In addition to housing the University of Amsterdam’s Faculty of Humanities, the City Centre Campus is home to the Royal Netherlands Academy of Arts and Sciences (KNAW)’s new Humanities Cluster, creating the largest concentration of humanities scholars in the world.
‘If we advertise our location in this unique humanities hub, it is sure to draw top-level researchers from all over the world,’ says Henk Wals, chair of the management team of the KNAW Humanities Cluster.
As of 1 October, the Meertens Institute, the Huygens Institute for Netherlands History (Huygens ING) and the International Institute of Social History (IISH) together make up the KNAW (Royal Netherlands Academy of Arts and Sciences) Humanities Cluster, comprised of around 300 employees in total.

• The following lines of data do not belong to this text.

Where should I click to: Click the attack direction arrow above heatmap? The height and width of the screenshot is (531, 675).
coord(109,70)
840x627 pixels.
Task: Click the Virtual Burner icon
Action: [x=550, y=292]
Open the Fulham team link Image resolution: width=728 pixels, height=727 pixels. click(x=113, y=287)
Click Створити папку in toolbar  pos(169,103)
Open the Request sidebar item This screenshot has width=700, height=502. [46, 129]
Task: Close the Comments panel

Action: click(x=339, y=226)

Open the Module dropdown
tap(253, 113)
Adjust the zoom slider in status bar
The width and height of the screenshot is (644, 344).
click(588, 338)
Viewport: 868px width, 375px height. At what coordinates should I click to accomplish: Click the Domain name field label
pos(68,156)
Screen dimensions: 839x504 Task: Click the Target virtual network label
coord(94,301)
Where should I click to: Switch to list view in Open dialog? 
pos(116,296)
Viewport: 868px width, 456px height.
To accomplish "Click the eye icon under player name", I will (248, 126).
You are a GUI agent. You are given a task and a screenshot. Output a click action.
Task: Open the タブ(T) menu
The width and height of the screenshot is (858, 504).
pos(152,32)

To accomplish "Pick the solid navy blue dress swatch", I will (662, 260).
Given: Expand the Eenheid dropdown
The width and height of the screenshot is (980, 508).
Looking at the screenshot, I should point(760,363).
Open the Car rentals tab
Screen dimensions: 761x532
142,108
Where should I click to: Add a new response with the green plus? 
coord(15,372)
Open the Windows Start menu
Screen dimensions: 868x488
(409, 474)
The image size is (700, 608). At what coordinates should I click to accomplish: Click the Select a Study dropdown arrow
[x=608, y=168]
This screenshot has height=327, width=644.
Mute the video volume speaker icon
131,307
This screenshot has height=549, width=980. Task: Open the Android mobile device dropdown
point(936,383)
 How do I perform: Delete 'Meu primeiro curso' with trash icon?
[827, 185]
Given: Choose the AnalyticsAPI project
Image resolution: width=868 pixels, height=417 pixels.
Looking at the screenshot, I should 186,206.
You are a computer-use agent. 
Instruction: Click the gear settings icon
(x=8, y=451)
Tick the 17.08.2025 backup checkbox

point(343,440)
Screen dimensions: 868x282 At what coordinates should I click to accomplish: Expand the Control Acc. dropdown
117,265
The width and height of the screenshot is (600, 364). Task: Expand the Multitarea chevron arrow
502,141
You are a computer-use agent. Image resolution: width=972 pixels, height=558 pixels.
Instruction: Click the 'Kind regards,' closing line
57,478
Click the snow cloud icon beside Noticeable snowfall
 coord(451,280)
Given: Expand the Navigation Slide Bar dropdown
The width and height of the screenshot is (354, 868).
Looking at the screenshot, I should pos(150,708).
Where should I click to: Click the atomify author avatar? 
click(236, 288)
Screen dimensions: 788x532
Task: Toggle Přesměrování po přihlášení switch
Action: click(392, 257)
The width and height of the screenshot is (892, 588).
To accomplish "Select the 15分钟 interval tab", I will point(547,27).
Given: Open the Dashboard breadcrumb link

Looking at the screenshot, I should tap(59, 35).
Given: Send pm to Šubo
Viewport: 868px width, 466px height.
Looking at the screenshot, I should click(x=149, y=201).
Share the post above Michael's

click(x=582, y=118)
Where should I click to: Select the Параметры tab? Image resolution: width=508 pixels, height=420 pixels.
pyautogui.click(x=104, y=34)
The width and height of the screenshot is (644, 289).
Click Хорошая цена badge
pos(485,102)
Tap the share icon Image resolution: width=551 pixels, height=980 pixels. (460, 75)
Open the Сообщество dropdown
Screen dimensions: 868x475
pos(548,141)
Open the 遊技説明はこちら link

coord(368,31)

Henk, who is also Director of the IISH, explains that scientific and social developments require a joint effort. ‘Just like developments in the field of technology and valorisation. For example, our data research is changing radically as a result of new ICT possibilities. As humanities scholars, we can also play a more significant role in societal discussions about migration, identity and so on. We are doing research into these types of issues, and our knowledge provides added value.’
Being able to respond to those developments requires investments. ‘The individual KNAW institutes are too small for that. But if, for example, we combine the ICT departments, it becomes possible for us to do this, and work more efficiently. It’s also more effective to tackle research together, looking at research topics through the lens of different disciplines and making connections. Take research into migration, for example. The moment people arrive in a new country, the identity question comes up: to what extent should migrants assimilate; to what extent do they influence the environment they’re in, for example linguistically? IISH researches labour migration; the Meertens Institute researches language and culture. Working together can generate valuable new insights that may be useful for policymakers.’
‘It’s great to be working together in one place,’ says Henk, who feels that many research ideas come about as a result of talking face to face. ‘At the coffee machine, so to speak. It’s for this reason that large companies like Apple are developing their own campuses, with all sorts of activities for employees.’ That’s why he is very happy that the Humanities Cluster now forms part of the City Centre Campus. ‘We’ve long worked closely with the University of Amsterdam, but our new location enables us to expand that cooperation even further. When you bring people together, the result is cross-fertilisation. And while you can’t control that process, you can facilitate it by organising lots of meetings: receptions, lectures, bootcamps, hackathons and so on. You plant seeds, water them every once in a while, and hope that something will blossom.’
What the City Centre Campus will look like in five years’ time? ‘I don’t know,’ says Henk. ‘Of course, everyone in the Humanities Cluster hopes that our research will have a greater impact in society. And maybe other institutes will have joined our cluster as well. Whether IISH will be on the campus too by then? For now there isn’t the space here to accommodate fifty kilometres of archive material.’ The fact that he doesn’t know what the future will hold doesn’t bother him – on the contrary: as a socio-economic historian, Henk is fascinated by the fact that everything is in a constant state of flux. ‘My motto is: get used to it and try to embrace that dynamism.’